Książka rabina Lernera zawiera między innymi opinię znanego działacza, prof. Davida Ray Griffina, autora książki „Nowe Pearl Harbor”. Prof. Griffin, działający na polu ukazywania oficjalnej wersji wydarzeń 11 września jako teorii pełnej niespójności a nawet kłamstw, pisze, że wydarzenia 9/11 były „zorganizowanym przez rząd amerykański atakiem, takim samym jak wiele innych operacji tzw. False Flag, w których amerykańscy agenci pod pretekstem wojny dokonują ekspansji Imperium amerykańskiego.
KOMENTARZ BIBUŁY: A więc zaczyna się! Co zaczyna się? Ano, wygląda na to, że w zbliżającym się klimacie przedwyborczym pewne środowiska zdecydują się na ukazanie części prawdy dotyczącej udziału rządu amerykańskiego w zorganizowaniu i przeprowadzeniu wydarzeń 11 września. BIBUŁA od początku, jako jednostkowe medium w języku polskim, wskazywała na tę oczywistość, gdyż ilość faktów przemawia jednoznacznie, bez najmniejszego cienia wątpliwości za udziałem sił rządowych w przygotowaniu i przeprowadzeniu całej akcji.

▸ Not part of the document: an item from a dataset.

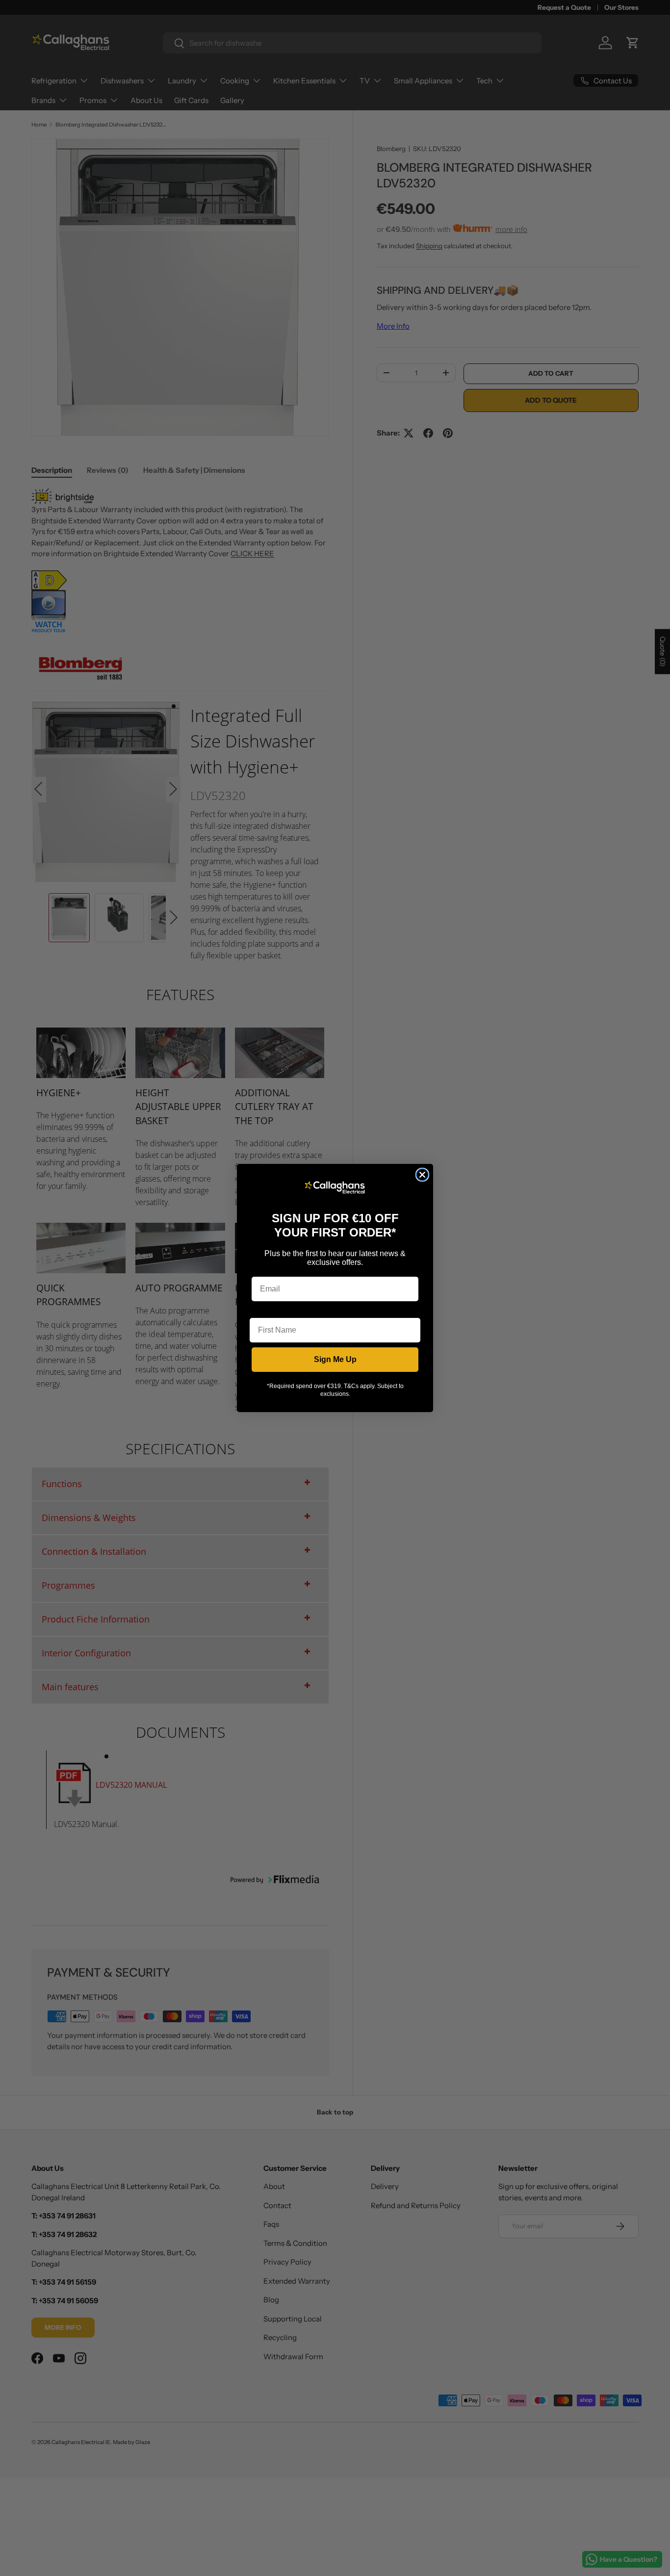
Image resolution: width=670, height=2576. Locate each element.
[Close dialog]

Teraz, gdy przedstawiciele najsilniejszej grupy etnicznej, w praktyce trzymającej władzę nad świadomością Amerykanów, pozwalają sobie na puszczanie takich informacji, w rezultacie decydują się na rozpoczęcie ataku na prezydenta Busha i w wyniku takiego zamieszania coś-niecoś opinia publiczna dowie się. Oczywiście nie dowie się całej prawdy, gdyż to doprowadziłoby wprost do zmiany relacji np. stosunków amerykańsko-izraelskich z „sojusznika” w „państwo wrogie”, ale dowie się na tyle, by „zrewidować” niektóre dogmaty o 9/11.